Monday, Jun. 10, 1929
Odd Odyssey
CRESCENDO--BEING THE DARK ODYSSEY OF GILBERT STROED--Ethel Mannin--Doubleday, Doran ($2.50).
Once when Gilbert Stroud, aged 7, was fidgeting with a spoon and fork at table, his stepmother, nerve-wracked from maternity trouble, slapped him with the carving-knife. That, says Author Mannin, was the genesis of 1) a scar on his wrist, 2) his animosity towards women. Aged 10, when his friend's mother embraced him he wriggled out of it. Aged 20, off at the War, when the Stroud blood in him got hot for women, his mind remained cold as cash. Aged 25, he discovered that he wanted a fortune and a blonde wife, a maker of men. When a Stroud wanted something. Destiny always took a hand; the Stroud got it. This Stroud now fixed upon one Lady Isabel. Her eyes were of "green ice," her hair was golden. She glorified in an expressionless face and almost no lips. Such a woman he would not love, he thought, so much as love to own. In order to own her he sacrificed his cherished friend Stemway who had a "dark soul."

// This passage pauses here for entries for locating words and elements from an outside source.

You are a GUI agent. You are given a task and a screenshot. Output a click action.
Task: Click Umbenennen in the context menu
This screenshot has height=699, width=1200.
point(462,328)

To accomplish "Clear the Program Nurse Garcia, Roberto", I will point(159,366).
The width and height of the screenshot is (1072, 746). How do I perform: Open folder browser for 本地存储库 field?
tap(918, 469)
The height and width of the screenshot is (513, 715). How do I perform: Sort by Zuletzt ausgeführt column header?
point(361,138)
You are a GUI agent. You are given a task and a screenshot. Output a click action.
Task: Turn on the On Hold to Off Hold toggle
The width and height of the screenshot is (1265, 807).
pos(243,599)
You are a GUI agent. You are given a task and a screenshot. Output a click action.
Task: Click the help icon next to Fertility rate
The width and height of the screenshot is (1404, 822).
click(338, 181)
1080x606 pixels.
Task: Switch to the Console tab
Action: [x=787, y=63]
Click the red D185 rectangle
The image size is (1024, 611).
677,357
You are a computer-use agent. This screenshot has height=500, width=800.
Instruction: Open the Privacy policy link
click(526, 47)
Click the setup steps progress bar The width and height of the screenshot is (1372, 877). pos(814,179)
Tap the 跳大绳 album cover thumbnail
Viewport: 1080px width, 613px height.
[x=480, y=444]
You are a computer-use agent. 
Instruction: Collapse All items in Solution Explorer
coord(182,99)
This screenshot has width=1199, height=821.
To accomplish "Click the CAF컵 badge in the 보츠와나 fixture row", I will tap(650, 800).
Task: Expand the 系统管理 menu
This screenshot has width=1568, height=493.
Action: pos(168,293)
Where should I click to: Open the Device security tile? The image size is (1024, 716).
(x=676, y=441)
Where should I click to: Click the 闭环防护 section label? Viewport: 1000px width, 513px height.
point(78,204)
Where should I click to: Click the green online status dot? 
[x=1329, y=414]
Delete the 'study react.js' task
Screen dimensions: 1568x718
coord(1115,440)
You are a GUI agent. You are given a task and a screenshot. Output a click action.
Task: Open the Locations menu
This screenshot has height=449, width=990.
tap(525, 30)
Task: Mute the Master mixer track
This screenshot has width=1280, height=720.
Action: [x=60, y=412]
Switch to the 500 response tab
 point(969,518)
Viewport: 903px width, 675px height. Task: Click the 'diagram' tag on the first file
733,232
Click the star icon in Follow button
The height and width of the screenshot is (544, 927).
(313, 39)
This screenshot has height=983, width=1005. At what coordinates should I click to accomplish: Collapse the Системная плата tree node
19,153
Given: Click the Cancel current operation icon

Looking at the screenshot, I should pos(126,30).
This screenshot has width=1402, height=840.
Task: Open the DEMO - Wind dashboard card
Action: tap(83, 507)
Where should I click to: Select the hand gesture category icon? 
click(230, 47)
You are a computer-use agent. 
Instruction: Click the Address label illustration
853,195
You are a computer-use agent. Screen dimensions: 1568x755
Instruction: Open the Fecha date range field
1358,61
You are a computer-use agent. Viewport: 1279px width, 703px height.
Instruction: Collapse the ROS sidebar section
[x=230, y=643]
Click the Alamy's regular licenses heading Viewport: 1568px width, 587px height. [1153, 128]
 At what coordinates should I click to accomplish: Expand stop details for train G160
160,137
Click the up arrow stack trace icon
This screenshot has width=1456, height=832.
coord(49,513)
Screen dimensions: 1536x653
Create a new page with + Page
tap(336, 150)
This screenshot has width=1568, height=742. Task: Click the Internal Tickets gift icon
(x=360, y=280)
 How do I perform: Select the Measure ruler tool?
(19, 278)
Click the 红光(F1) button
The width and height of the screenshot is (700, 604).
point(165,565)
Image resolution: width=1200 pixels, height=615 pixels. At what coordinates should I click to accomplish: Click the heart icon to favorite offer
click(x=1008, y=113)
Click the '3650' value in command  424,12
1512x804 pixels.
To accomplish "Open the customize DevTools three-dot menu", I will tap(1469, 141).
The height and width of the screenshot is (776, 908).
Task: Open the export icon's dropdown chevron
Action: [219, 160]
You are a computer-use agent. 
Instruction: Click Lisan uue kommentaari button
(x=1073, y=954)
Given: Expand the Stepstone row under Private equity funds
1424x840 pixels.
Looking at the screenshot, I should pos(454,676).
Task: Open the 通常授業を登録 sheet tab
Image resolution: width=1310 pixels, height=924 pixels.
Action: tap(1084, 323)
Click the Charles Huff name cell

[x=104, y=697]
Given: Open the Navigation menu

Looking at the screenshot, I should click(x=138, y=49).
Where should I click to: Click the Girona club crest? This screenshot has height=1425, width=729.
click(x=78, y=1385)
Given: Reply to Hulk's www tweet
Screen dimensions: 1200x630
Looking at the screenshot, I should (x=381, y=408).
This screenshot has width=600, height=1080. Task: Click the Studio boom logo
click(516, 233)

"What do you want with me?" asked Isabel of Stroud. He answered, "I prefer to breed from good stock, if you must know!" She married him and repaid the insult by seeing to it no child was born. That beat Stroud, and she added injury to her revenge by giving him good cause to think her unfaithful. That drove him to throttle her, and to drop himself out of the window, thus ending a book which, considering that the author has published five others and should know better by now is not a very good book.